*** Block opens ***

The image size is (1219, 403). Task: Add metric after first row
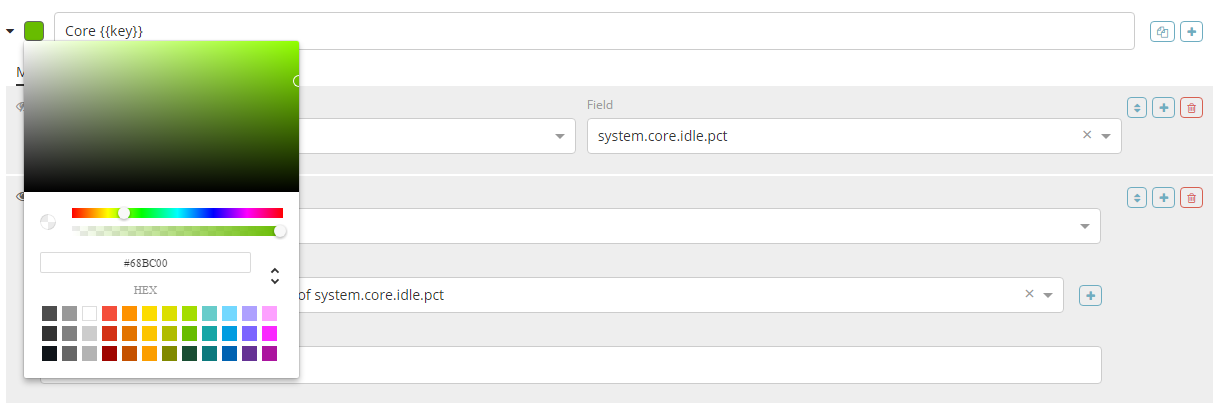pyautogui.click(x=1163, y=107)
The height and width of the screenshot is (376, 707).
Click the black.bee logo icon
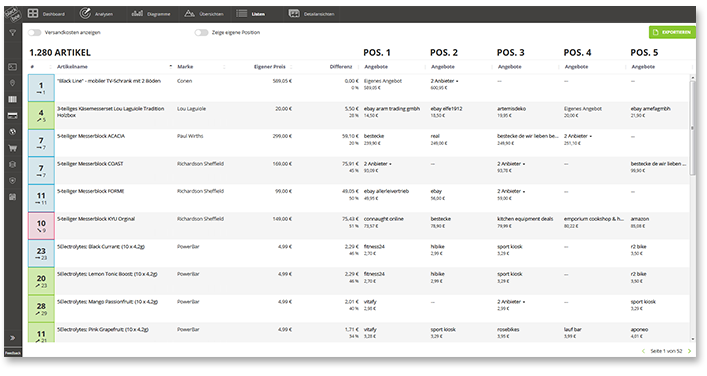pos(13,14)
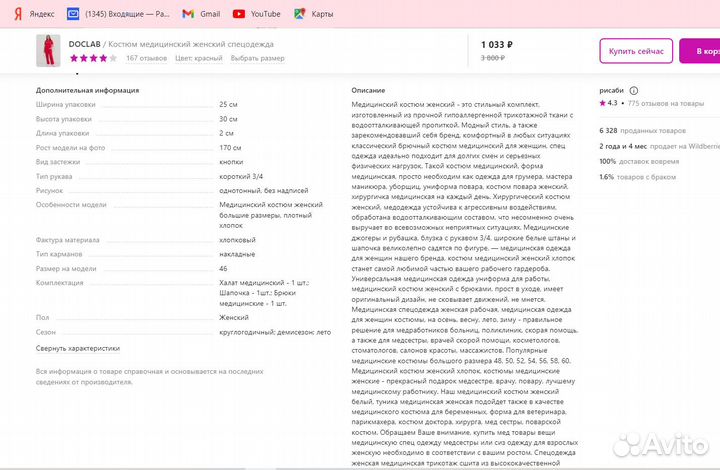
Task: Click the DOCLAB brand name link
Action: coord(84,44)
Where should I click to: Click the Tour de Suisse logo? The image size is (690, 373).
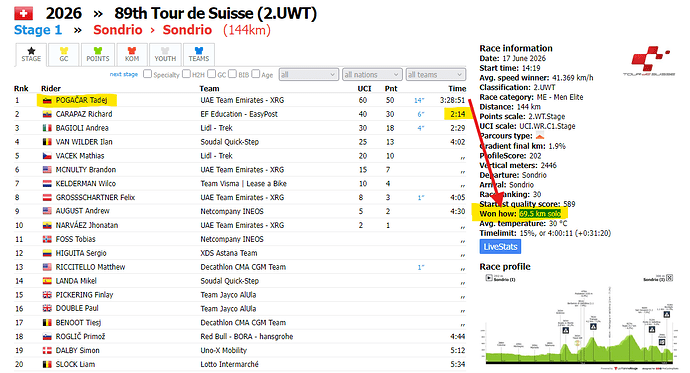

*** Block closes ***

Please write out all of the data verbatim, with no pictures in the copy.

Solution for this problem:
The image size is (1219, 403). Task: Add metric after first row
pyautogui.click(x=1163, y=107)
The height and width of the screenshot is (376, 707).
Click the black.bee logo icon
pos(13,14)
Task: Click the DOCLAB brand name link
Action: coord(84,44)
Where should I click to: Click the Tour de Suisse logo? The image size is (690, 373).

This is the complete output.